I talked with the company’s founder, Rick Smith, about this major change and the shifts in policing and technology that prompted it.
“We started the company in a garage 23 years ago in an effort to make the bullet obsolete,” he said. “But the power of the Taser brand is focused on one thing. Now we do all this stuff with cameras. There’s nostalgia, there was a lot of internal resistance. But ultimately organizations have to change.”
The Taser brand will remain for the stun guns we all know, but the parent company will now be Axon, with the ticker symbol AAXN.
Axon, you may remember, was the division Taser created a few years ago to focus on the wearable camera space; the tech was getting there, and Taser was in the right position to bring it to law enforcement. It’s been a major success, but considering the benefits of deployment (some obvious, some disputed), uptake hasn’t been as fast as pretty much anyone would like. Right now around 20 percent of police have access to body cameras.
“It’s really just inertia,” Smith said. Regulatory holdups, budget limitations, and just plain skepticism have slowed things down. So Axon’s solution is to just straight-up give the product away. At least, for a limited time.
The deal is pretty simple: ask and ye shall receive an Axon Body 2 camera for every officer, the software and infrastructure to handle all the footage, and online training in how to use it. Everything is free with no obligations for a year.
“At the end of the year, they can return the stuff and never pay us a dime,” Smith said. “We thought it was win-win.”
Skeptical they can handle demand? The company has “tens of thousands of cameras on the shelves,” he noted. “We’ve been planning this for a while — we added a lot of support staff last year.”
Now, it hardly need be mentioned that this isn’t being done out of the goodness of Axon’s corporate heart. The company stands to profit immensely by being the de facto default for police camera systems. And it’s worth mentioning that the free offer makes it difficult for departments to resist, and once the benefits are public, it’s going to be even more difficult to give up.
But while in some situations I would characterize this as a sort of Trojan horse, it’s my opinion (and clearly Smith’s) that body cameras are probably the single most beneficial step we can take today to improve the quality of policing.
Not only do body cameras provide invaluable documentation of every interaction, they save a ton of time and money.
“Cops spend two-thirds of their time as a data entry clerk,” Smith said. “And when it comes down to it, no one trusts those reports anyway!

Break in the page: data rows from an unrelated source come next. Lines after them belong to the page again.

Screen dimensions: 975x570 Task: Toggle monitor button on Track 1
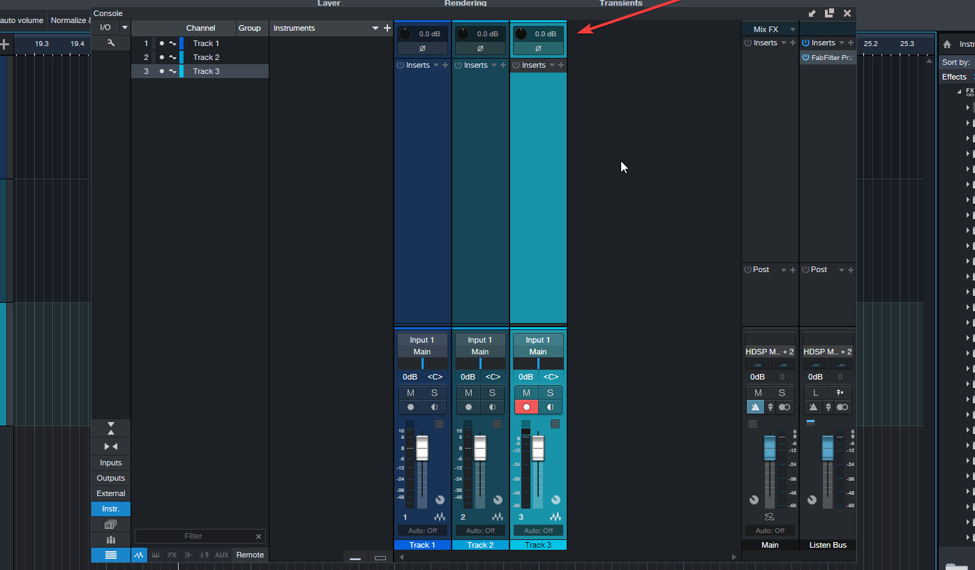click(434, 407)
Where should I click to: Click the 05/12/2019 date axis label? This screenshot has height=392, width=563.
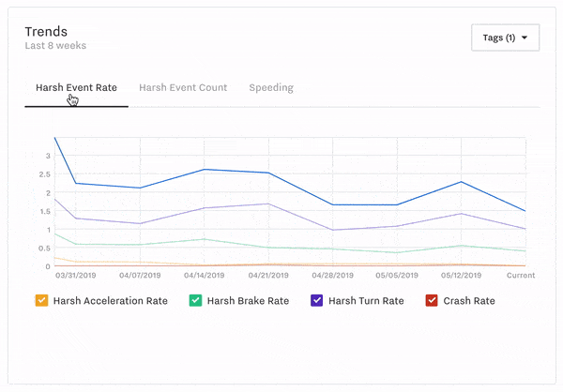click(461, 276)
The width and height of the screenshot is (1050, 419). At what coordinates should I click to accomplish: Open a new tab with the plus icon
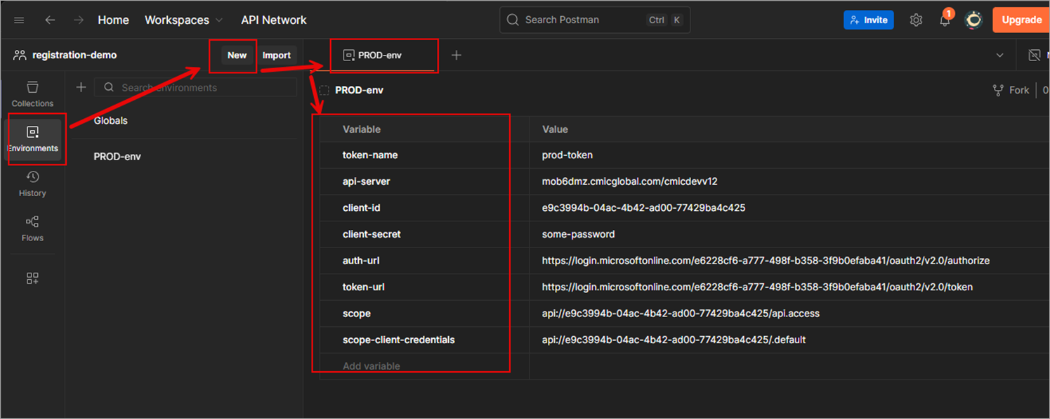coord(456,54)
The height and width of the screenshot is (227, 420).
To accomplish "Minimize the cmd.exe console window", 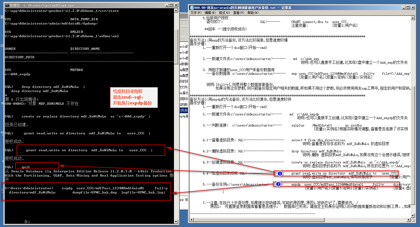I will coord(167,5).
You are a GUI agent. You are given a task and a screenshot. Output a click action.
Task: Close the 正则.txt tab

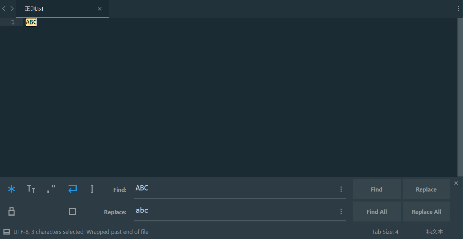[99, 9]
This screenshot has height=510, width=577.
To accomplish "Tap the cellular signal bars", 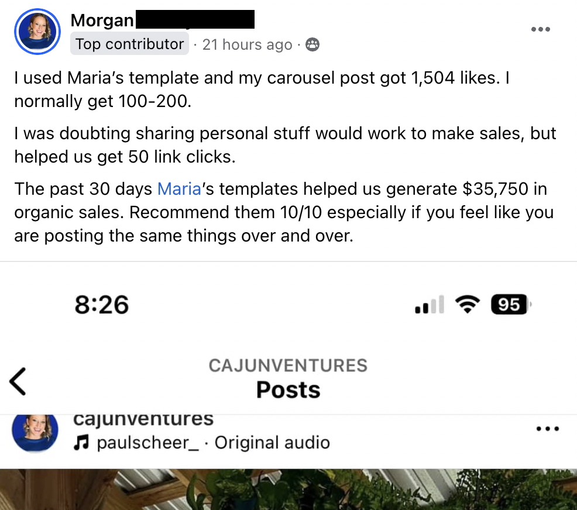I will [429, 305].
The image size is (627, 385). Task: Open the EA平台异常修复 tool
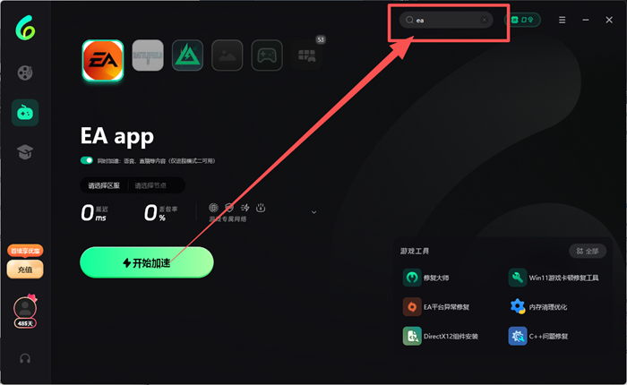click(x=436, y=307)
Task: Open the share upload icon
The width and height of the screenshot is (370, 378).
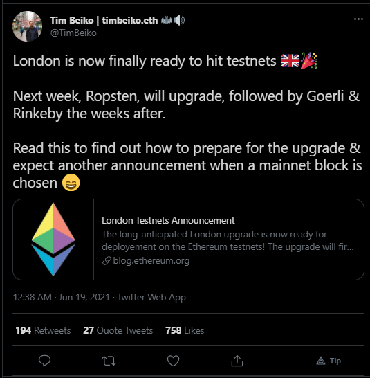Action: (x=237, y=361)
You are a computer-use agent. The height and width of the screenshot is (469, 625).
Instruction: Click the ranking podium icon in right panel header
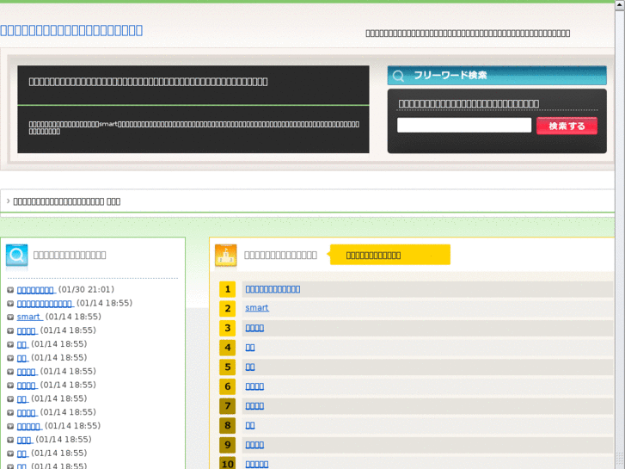point(225,256)

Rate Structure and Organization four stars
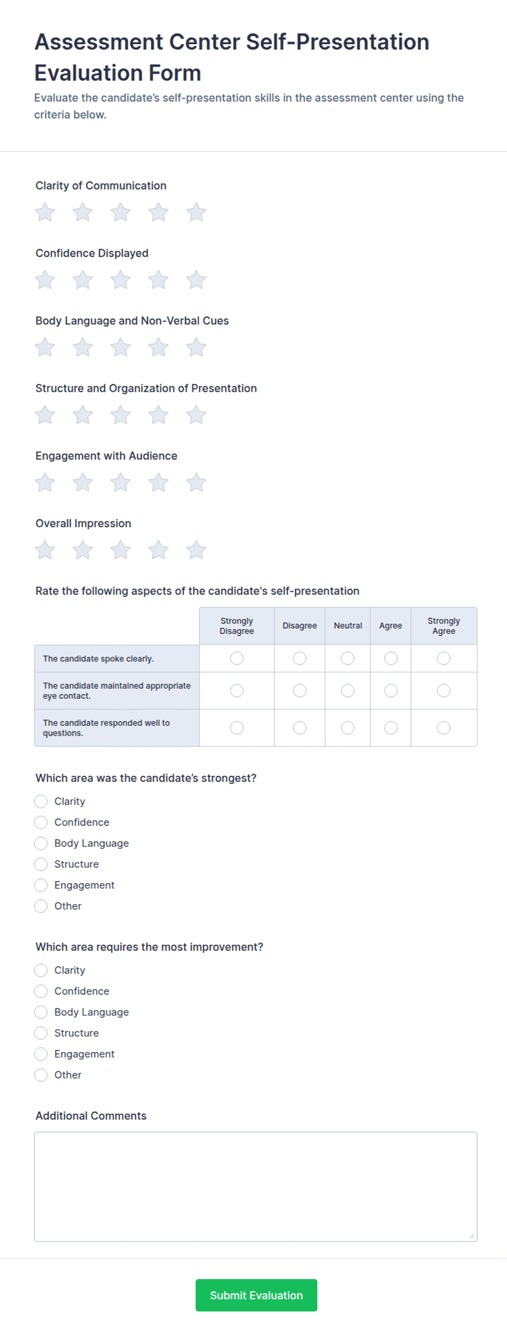pyautogui.click(x=158, y=415)
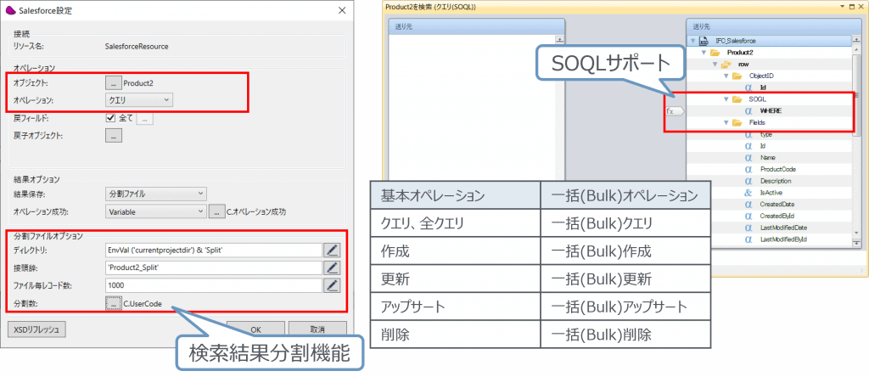Screen dimensions: 869x377
Task: Toggle the 全て return fields checkbox
Action: (x=112, y=118)
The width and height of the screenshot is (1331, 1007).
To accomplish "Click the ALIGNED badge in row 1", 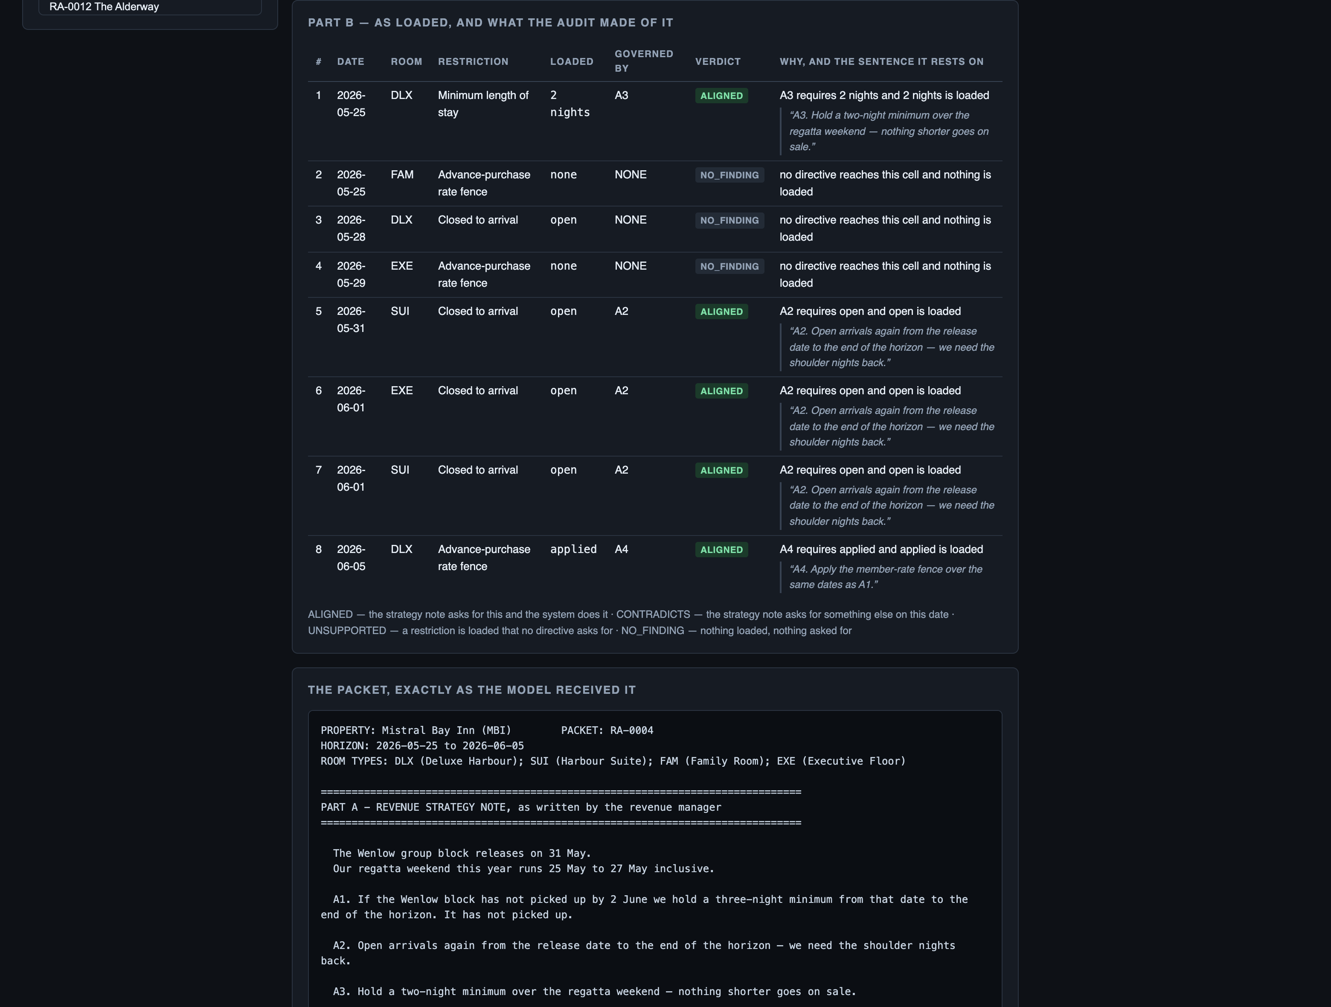I will point(721,96).
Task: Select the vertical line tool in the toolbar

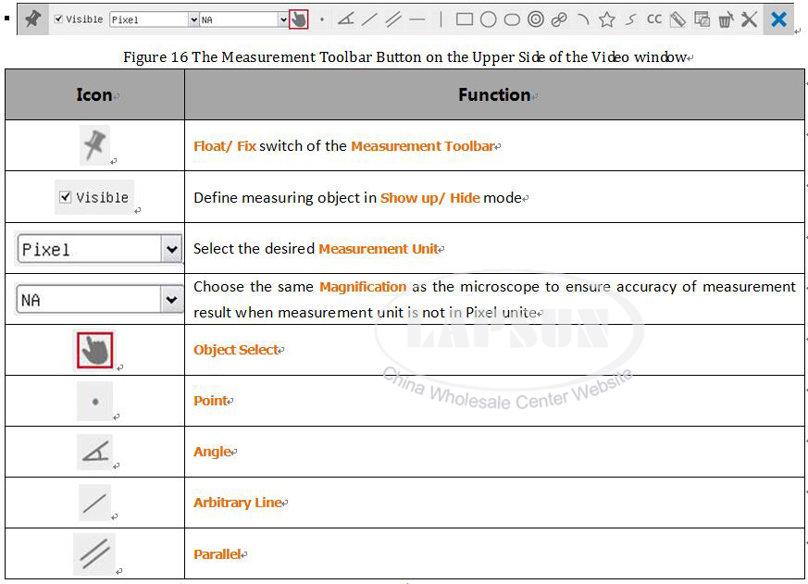Action: pos(441,19)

We have much better information coming from the camera. It contains everything you would put in the report.”
“We believe we can cut that bureaucratic load, and if we can do that, we’ll effectively triple the world’s police force.”
Big talk, but at least he’s putting his money where his mouth is. The program will be costly to Axon at first, but I can’t picture it playing out any way but positive in the long run. And in the meantime, a whole lot of police departments are going to get the tech they deserve but that tight budgets meant they weren’t going to get for years. If the cost for that is that a single company dominates the field for now, I think that’s a reasonable trade-off.
Of course, in order to replace reports, Axon’s software has to get a lot more sophisticated. Right now body cameras are sort of backup evidence, while laboriously filled out reports are still the standard. But the plan is to automate the extraction of information from the video to expedite things.
For example, the system could automatically transcribe any speech in the video and tag events with GPS and other stats. So when the officer wants to check what a person said during a traffic stop, they don’t have to scrub through 2 hours of video — they can just search for an interaction, or the license plate. AI systems could also intelligently redact videos, blurring out the faces of bystanders so that the video can be released publicly or presented in court.
That kind of data digging can get really creepy real fast, and Smith was quick to downplay the idea that Axon would be poring through millions of hours of footage assembling a kind of meta-surveillance database.
“We’re forming an AI ethics board with experts from outside the company,” he said. “It’s important we’re building the tech with the right considerations.”
It should be a big year for the newly renamed company, and let’s hope it’s equally big for the police departments it’s aiming to equip.